***** Dataset extract *****

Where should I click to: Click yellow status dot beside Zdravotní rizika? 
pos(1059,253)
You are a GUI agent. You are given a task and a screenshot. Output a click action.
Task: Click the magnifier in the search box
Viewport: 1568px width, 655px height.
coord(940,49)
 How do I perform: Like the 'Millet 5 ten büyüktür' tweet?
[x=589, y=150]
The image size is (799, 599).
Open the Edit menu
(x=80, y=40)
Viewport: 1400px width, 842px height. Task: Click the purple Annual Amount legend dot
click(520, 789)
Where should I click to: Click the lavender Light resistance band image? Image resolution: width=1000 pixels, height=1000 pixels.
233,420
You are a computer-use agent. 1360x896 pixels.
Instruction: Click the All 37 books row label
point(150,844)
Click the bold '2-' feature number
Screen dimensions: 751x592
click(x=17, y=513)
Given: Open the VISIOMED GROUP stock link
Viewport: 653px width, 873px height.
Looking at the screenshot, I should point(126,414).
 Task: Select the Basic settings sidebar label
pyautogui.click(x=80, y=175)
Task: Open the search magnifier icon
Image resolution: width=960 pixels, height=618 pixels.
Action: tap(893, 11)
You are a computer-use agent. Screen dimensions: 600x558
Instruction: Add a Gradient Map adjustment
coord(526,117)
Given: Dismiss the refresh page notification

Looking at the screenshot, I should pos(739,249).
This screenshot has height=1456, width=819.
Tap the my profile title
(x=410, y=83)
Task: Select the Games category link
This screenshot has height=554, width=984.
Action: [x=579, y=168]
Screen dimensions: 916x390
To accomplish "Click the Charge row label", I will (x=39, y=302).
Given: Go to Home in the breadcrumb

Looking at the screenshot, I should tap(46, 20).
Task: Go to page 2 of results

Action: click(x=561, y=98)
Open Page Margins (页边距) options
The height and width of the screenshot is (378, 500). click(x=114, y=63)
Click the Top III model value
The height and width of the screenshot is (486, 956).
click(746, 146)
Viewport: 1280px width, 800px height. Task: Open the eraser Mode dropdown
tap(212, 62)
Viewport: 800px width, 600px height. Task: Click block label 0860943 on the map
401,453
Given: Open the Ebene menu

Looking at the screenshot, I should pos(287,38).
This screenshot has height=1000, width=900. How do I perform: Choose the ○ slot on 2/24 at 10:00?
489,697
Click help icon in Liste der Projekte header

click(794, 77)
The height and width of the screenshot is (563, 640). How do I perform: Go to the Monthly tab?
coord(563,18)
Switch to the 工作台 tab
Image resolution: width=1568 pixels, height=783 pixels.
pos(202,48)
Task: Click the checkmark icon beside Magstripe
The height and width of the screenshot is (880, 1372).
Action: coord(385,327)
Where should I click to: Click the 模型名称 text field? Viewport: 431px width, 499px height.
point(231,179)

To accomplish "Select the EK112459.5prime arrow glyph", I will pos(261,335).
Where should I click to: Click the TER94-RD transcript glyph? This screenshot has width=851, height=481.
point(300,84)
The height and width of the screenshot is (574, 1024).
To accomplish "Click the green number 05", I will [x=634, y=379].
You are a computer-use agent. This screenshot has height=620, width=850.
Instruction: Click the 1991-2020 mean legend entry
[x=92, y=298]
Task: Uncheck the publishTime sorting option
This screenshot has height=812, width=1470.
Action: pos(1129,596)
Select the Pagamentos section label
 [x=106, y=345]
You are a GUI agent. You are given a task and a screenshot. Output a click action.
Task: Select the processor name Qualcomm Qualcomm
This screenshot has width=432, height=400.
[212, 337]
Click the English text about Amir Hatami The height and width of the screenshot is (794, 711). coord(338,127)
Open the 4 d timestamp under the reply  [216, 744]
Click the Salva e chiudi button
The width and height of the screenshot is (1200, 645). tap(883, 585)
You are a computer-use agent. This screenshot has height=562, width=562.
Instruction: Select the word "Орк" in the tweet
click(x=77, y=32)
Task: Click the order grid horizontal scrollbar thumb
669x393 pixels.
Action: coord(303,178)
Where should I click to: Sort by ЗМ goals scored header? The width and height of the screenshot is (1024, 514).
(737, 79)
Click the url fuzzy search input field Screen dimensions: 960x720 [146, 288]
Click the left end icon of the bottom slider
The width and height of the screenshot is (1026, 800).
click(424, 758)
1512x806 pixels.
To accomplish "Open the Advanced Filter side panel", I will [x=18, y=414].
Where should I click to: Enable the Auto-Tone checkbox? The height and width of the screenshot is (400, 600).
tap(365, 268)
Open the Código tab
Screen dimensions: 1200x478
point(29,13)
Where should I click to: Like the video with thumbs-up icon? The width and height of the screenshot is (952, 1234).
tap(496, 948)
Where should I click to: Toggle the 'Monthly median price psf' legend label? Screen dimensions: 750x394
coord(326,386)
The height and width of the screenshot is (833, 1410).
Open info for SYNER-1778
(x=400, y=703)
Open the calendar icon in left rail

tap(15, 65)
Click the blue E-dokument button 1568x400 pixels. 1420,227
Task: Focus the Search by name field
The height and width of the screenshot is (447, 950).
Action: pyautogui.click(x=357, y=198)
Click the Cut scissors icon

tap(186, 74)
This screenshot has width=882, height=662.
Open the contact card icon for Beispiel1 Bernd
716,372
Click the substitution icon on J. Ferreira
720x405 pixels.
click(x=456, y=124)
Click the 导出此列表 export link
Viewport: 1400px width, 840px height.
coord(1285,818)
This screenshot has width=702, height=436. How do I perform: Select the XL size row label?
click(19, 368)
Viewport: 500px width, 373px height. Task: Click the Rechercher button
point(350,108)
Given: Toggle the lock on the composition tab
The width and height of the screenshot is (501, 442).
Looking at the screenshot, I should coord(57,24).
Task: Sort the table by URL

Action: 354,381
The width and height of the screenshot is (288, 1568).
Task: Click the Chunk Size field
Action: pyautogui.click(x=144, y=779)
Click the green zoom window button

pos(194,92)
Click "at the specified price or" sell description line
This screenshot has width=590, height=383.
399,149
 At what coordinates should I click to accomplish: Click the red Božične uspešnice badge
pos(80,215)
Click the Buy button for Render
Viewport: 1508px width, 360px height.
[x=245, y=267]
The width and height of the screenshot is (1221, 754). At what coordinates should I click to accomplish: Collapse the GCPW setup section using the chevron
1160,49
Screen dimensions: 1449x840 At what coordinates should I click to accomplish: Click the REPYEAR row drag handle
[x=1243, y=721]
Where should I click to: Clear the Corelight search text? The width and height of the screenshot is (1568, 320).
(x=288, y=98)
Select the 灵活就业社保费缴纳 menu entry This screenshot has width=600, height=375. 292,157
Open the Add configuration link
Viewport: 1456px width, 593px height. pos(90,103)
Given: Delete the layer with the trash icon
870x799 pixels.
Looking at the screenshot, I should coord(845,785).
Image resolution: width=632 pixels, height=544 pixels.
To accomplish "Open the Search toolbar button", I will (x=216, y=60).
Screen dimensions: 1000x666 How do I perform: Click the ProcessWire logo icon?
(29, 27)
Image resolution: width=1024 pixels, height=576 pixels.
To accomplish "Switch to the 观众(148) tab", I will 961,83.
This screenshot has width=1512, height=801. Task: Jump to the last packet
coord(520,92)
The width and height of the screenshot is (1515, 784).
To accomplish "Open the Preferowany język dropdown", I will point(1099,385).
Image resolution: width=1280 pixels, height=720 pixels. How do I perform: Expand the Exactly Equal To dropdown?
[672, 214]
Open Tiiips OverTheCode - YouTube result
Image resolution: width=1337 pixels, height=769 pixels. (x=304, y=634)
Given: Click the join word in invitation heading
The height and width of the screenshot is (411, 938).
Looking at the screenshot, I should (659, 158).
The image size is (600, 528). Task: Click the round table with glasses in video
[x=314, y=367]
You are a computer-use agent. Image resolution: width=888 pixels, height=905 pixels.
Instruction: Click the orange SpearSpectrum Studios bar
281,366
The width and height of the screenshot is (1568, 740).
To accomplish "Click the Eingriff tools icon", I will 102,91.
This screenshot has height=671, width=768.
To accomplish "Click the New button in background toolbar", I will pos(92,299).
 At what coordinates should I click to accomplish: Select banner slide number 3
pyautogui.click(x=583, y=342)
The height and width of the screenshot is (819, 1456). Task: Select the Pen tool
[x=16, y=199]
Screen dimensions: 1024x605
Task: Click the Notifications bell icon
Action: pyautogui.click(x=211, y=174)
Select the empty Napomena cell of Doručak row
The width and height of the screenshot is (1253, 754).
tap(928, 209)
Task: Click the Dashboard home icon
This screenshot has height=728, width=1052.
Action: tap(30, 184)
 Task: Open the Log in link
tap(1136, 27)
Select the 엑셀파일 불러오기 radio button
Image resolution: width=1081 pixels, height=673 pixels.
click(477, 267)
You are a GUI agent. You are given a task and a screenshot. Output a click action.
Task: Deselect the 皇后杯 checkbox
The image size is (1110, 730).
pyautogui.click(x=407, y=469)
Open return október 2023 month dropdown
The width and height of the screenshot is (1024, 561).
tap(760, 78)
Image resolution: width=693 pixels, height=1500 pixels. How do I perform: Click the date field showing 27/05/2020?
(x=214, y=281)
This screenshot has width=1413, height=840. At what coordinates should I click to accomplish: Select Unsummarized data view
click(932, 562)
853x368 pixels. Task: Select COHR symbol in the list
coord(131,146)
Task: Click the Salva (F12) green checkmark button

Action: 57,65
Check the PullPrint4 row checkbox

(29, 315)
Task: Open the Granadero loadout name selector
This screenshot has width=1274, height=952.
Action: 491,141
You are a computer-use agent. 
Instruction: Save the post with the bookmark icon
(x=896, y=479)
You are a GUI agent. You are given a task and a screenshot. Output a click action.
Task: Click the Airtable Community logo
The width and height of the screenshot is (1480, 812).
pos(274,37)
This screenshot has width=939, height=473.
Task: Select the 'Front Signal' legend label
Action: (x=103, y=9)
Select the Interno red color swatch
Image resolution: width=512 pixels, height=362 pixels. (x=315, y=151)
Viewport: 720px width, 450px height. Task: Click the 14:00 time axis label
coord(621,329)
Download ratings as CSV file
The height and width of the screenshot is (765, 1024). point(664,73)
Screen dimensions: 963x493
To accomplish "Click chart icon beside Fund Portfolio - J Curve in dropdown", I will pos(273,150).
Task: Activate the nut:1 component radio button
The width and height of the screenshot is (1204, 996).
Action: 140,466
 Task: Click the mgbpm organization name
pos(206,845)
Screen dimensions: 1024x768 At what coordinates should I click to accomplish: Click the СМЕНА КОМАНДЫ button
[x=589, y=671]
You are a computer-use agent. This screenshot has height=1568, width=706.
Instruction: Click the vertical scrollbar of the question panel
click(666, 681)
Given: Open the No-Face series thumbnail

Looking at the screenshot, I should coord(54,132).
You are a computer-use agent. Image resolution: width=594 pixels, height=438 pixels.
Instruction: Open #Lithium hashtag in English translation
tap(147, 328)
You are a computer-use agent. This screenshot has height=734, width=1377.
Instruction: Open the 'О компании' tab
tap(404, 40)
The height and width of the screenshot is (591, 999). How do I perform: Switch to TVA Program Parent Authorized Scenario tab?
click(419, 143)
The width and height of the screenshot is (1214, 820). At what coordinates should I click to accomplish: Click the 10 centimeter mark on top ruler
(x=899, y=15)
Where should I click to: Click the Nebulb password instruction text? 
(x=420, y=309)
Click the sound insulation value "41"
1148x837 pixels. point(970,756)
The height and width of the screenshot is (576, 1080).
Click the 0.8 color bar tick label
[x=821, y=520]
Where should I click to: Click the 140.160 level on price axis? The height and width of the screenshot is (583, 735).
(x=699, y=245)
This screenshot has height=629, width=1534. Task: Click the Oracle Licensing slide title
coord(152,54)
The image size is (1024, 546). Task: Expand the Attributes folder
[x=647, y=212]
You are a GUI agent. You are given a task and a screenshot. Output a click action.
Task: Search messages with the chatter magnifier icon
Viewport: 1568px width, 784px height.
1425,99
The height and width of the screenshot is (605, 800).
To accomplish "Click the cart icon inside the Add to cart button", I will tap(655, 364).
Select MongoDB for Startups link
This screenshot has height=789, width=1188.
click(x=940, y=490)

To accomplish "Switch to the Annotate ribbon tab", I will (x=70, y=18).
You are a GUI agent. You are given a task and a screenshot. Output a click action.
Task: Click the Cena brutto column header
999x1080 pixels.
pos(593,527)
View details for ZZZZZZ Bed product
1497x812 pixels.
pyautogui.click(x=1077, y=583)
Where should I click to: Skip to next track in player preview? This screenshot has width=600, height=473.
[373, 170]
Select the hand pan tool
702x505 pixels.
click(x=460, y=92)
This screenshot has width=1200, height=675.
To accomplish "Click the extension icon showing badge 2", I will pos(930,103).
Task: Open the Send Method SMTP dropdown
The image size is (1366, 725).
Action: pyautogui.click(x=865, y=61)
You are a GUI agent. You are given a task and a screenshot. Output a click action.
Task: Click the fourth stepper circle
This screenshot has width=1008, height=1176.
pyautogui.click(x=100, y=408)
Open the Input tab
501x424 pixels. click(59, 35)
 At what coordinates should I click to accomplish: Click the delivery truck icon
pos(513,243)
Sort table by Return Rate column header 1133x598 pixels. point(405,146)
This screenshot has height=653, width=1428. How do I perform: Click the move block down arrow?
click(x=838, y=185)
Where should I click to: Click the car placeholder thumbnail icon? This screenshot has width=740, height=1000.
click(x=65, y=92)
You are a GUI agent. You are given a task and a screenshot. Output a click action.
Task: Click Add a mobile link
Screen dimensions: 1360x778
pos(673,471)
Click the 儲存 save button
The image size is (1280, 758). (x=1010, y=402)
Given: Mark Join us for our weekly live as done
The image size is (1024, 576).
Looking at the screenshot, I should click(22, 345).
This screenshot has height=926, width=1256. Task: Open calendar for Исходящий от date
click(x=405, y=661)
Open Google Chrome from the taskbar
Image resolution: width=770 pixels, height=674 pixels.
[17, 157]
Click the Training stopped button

*****

# Exercise instructions
The lines of the data, from the first through the one containing "Given: Open the VISIOMED GROUP stock link", are to be transcribed exactly.

# The completed task
Where should I click to: Click yellow status dot beside Zdravotní rizika? 
pos(1059,253)
You are a GUI agent. You are given a task and a screenshot. Output a click action.
Task: Click the magnifier in the search box
Viewport: 1568px width, 655px height.
coord(940,49)
 How do I perform: Like the 'Millet 5 ten büyüktür' tweet?
[x=589, y=150]
The image size is (799, 599).
Open the Edit menu
(x=80, y=40)
Viewport: 1400px width, 842px height. Task: Click the purple Annual Amount legend dot
click(520, 789)
Where should I click to: Click the lavender Light resistance band image? Image resolution: width=1000 pixels, height=1000 pixels.
233,420
You are a computer-use agent. 1360x896 pixels.
Instruction: Click the All 37 books row label
point(150,844)
Click the bold '2-' feature number
Screen dimensions: 751x592
click(x=17, y=513)
Given: Open the VISIOMED GROUP stock link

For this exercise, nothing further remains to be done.